▸ EXERCISE: Only the lines from the one containing "Where should I" through the last line of the data below belong in your answer, copied exactly and without pictures.

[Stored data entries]

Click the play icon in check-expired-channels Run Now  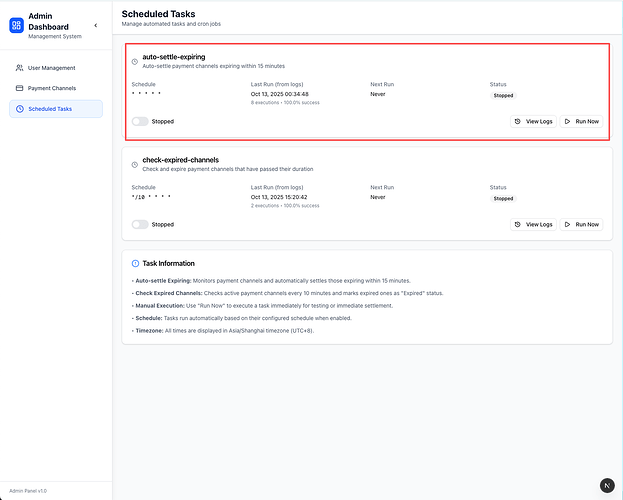[568, 224]
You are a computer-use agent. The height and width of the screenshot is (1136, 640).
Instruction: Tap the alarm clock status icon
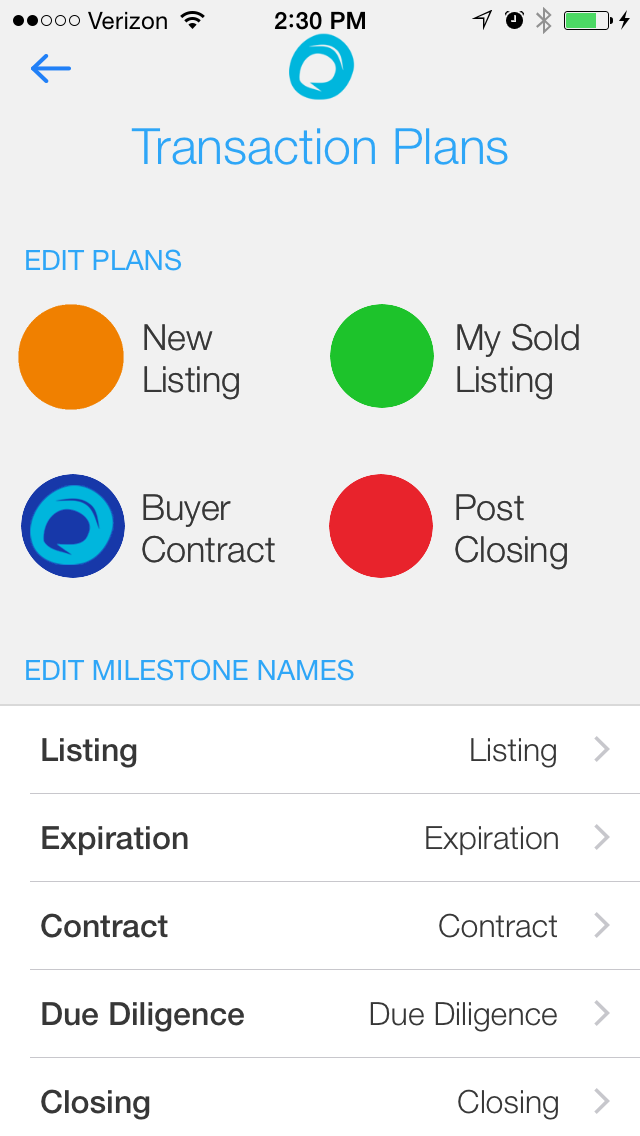(x=514, y=20)
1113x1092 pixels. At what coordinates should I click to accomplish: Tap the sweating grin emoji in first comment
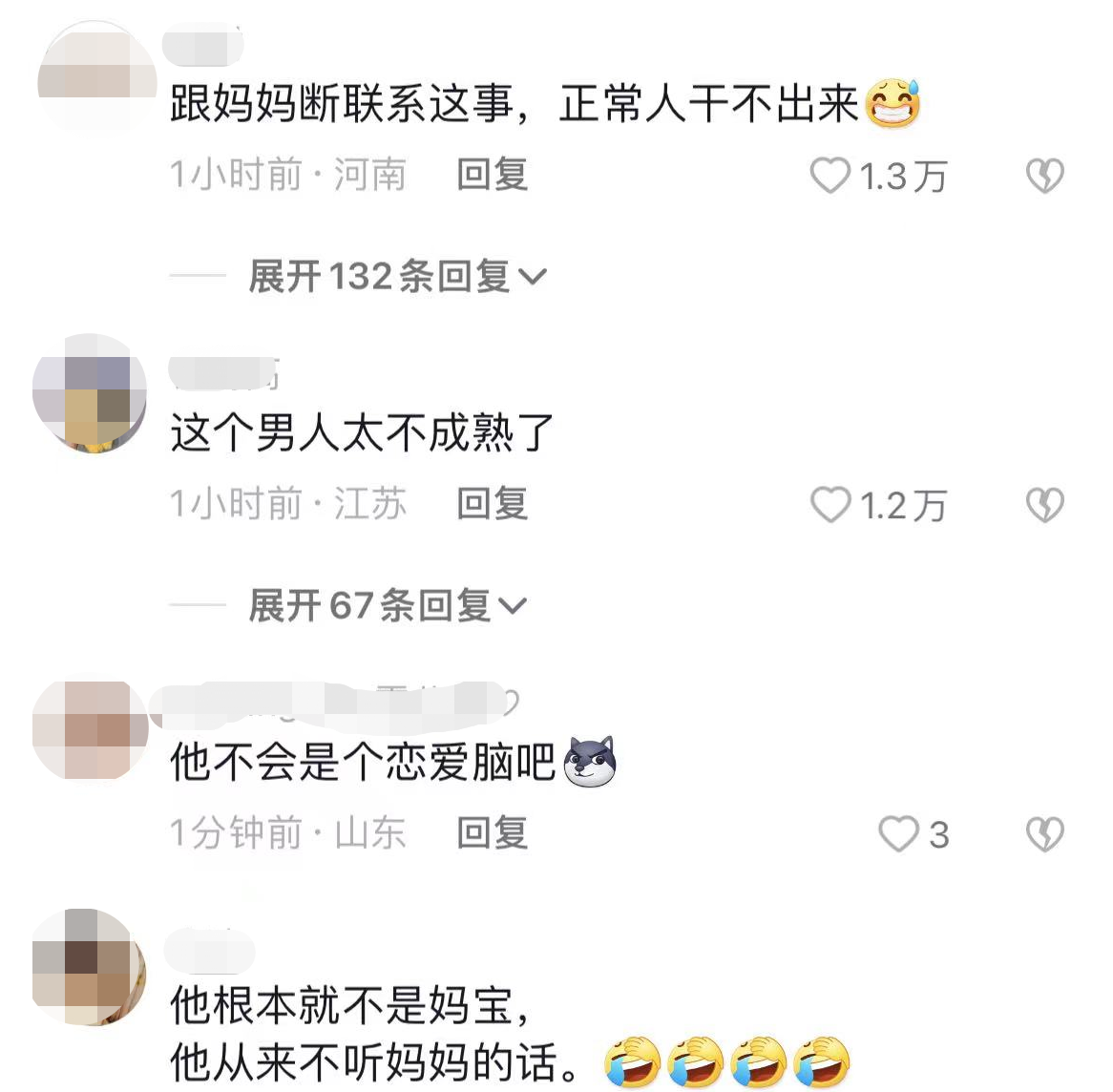click(892, 104)
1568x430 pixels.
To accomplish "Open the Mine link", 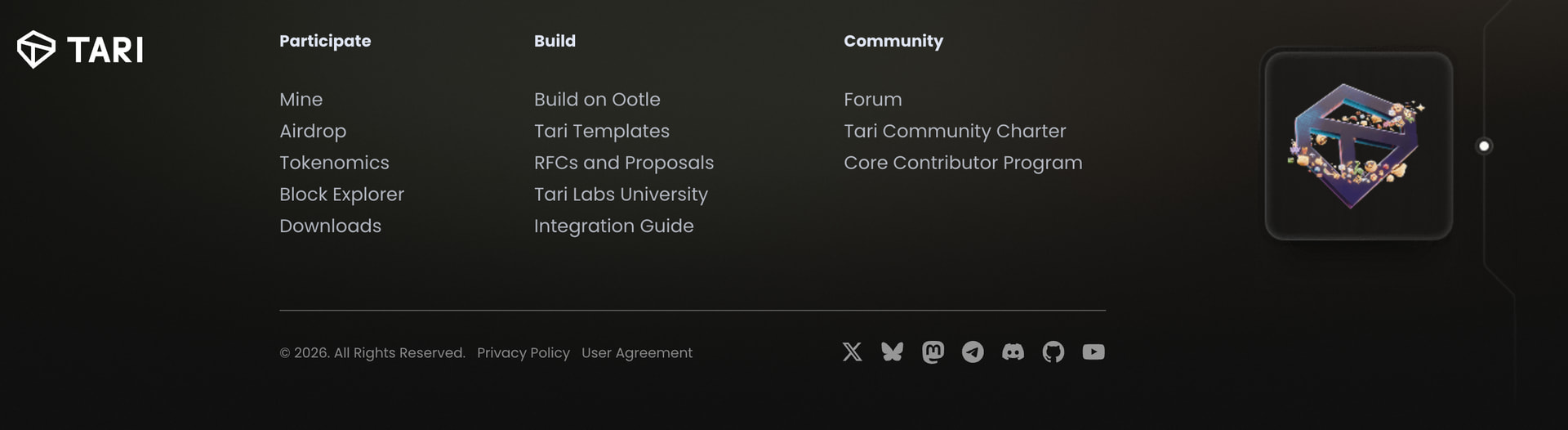I will [301, 100].
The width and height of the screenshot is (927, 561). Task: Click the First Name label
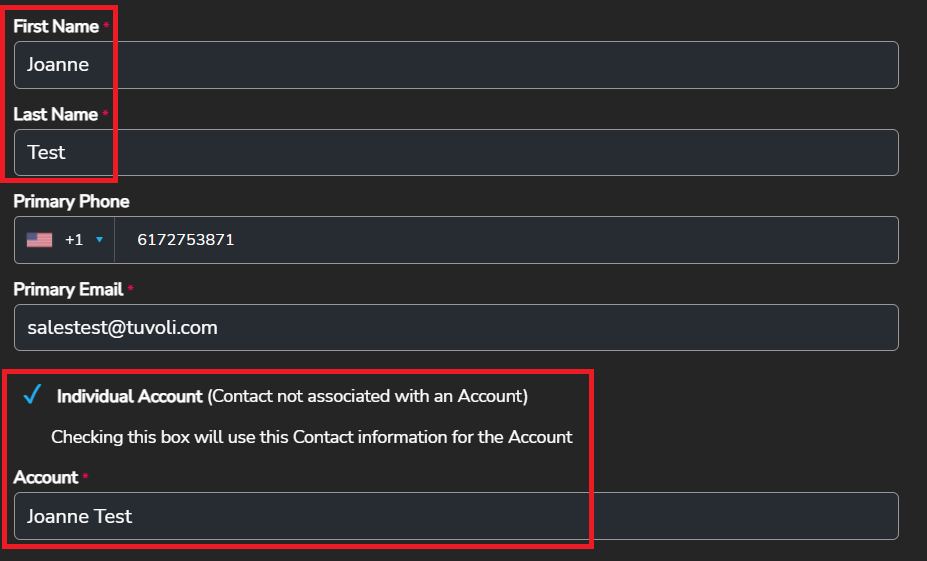[56, 27]
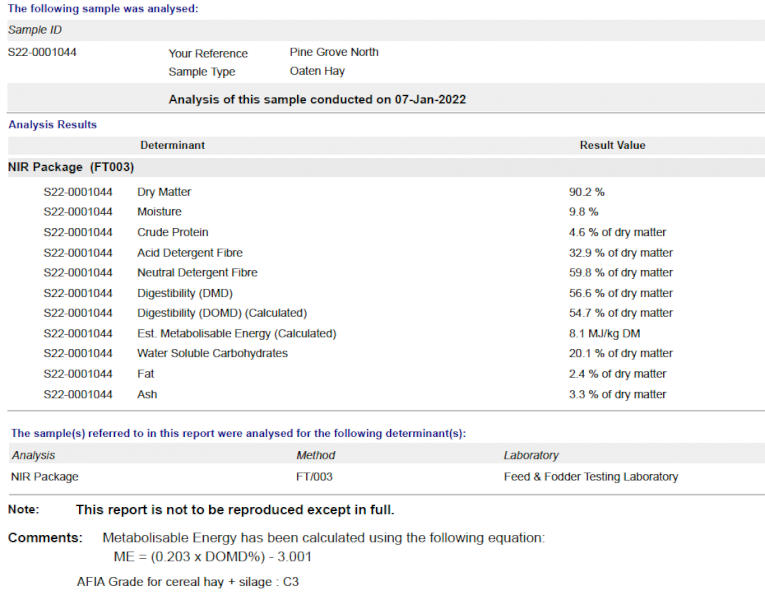Click the 'Pine Grove North' reference text
This screenshot has width=765, height=600.
[x=334, y=52]
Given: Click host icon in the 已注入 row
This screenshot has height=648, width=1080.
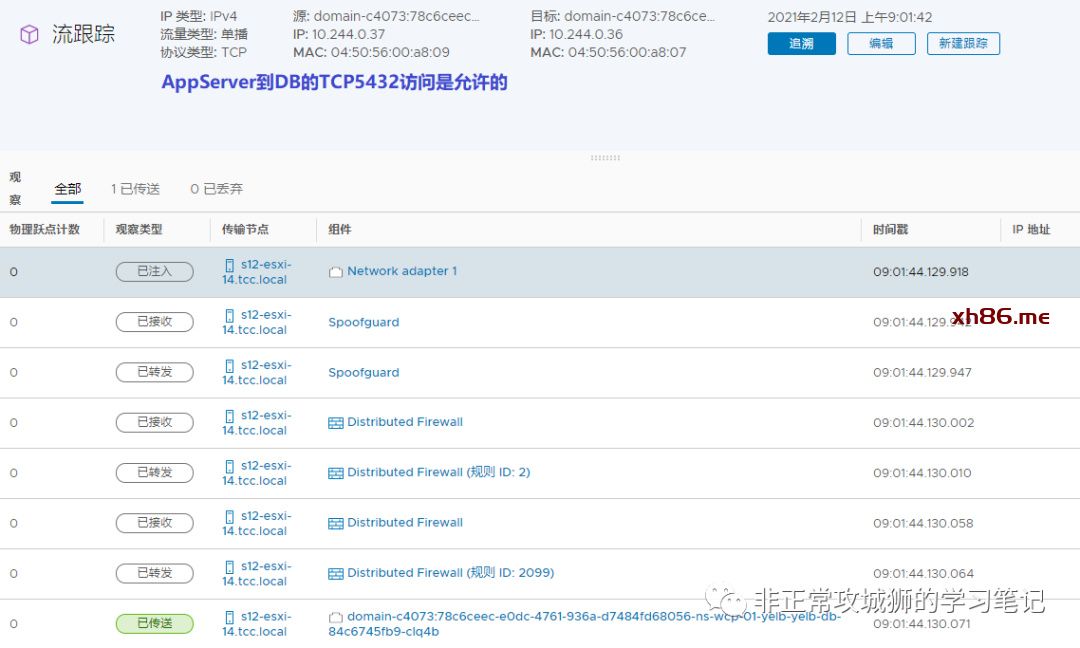Looking at the screenshot, I should point(229,265).
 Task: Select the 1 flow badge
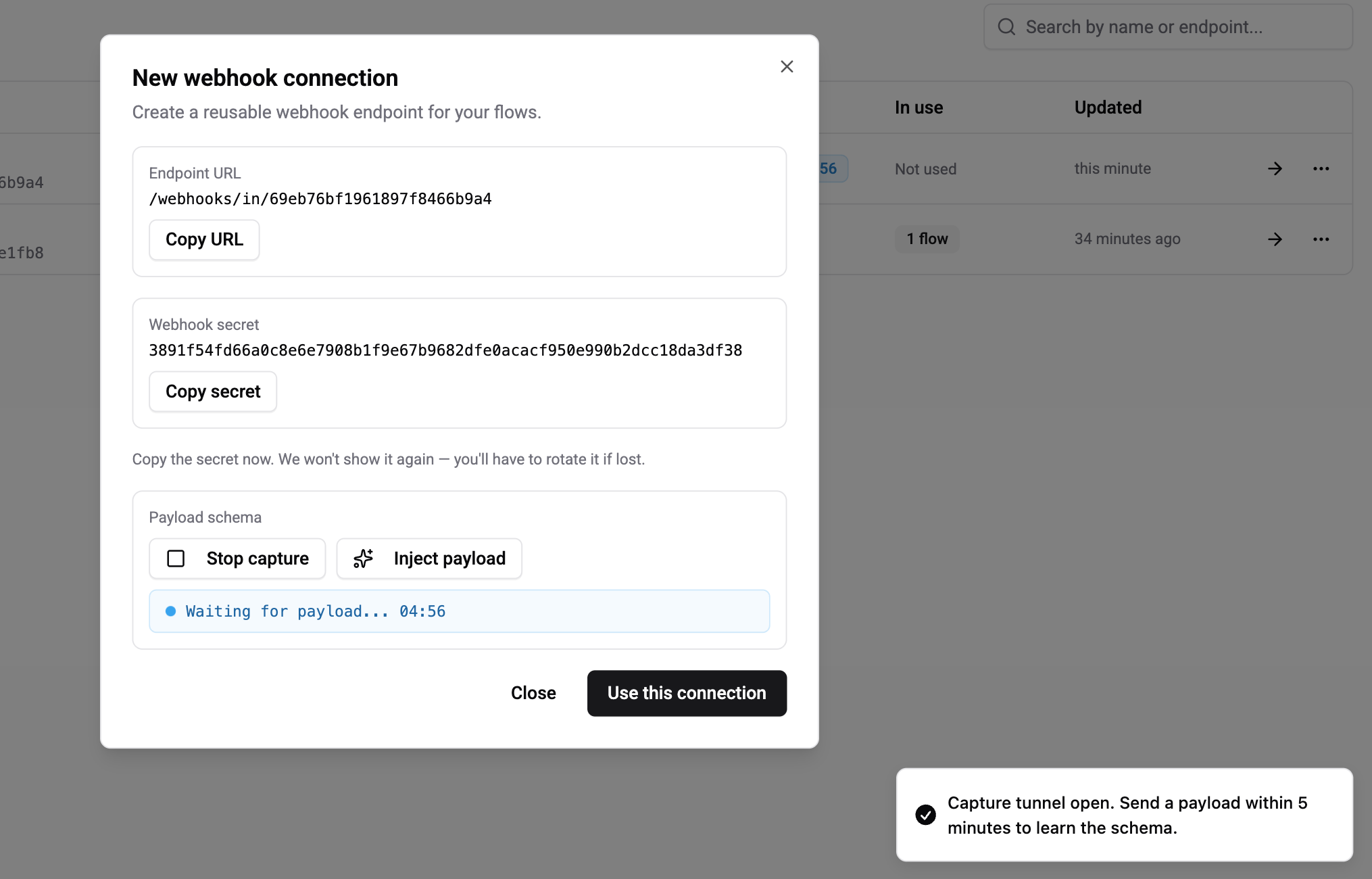click(927, 239)
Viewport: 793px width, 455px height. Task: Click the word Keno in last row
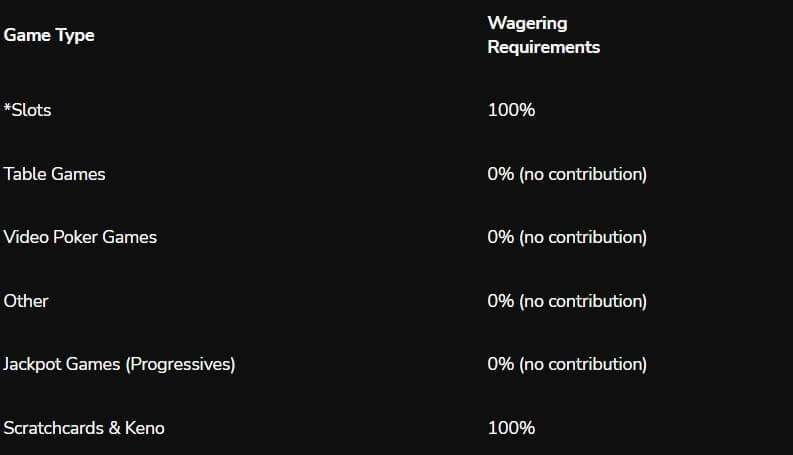[145, 428]
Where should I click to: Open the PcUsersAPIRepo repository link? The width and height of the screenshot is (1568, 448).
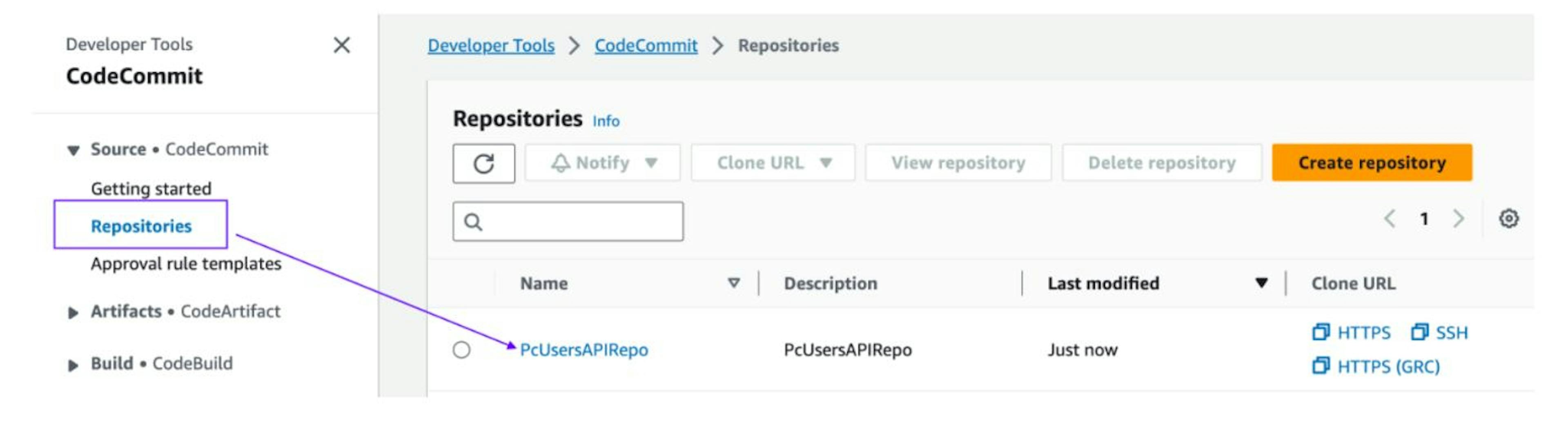tap(584, 350)
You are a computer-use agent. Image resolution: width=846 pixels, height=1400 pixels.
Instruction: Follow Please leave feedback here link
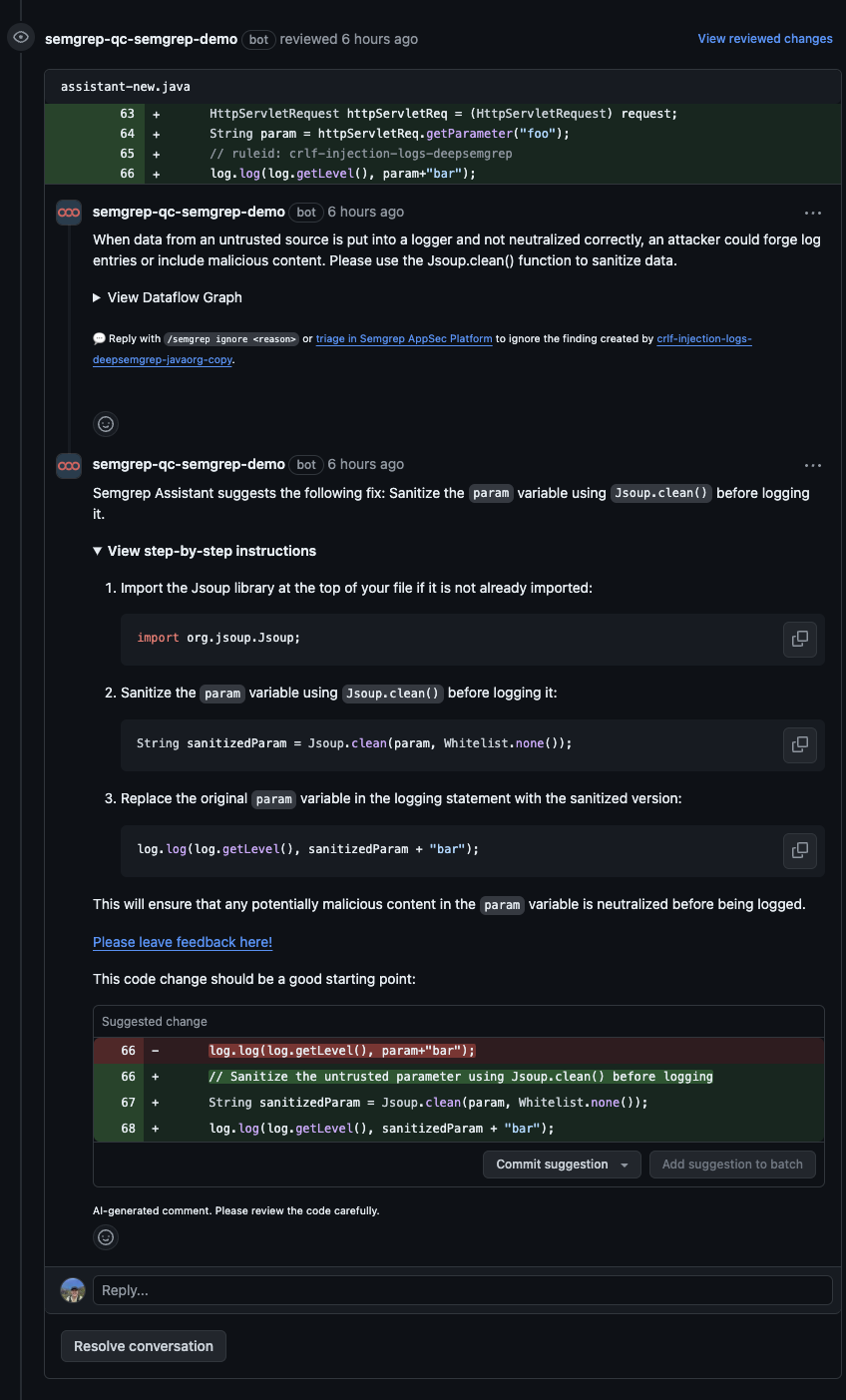(x=183, y=942)
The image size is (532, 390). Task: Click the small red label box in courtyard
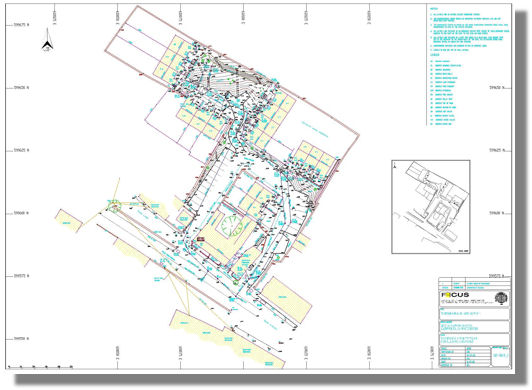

▸ YOUR RESPONSE:
Where should I click to: Open the PcUsersAPIRepo repository link? The width and height of the screenshot is (1568, 448).
tap(584, 350)
You are a computer-use agent. Image resolution: width=846 pixels, height=1400 pixels.
Instruction: Follow Please leave feedback here link
(x=183, y=942)
The image size is (532, 390). Task: Click the small red label box in courtyard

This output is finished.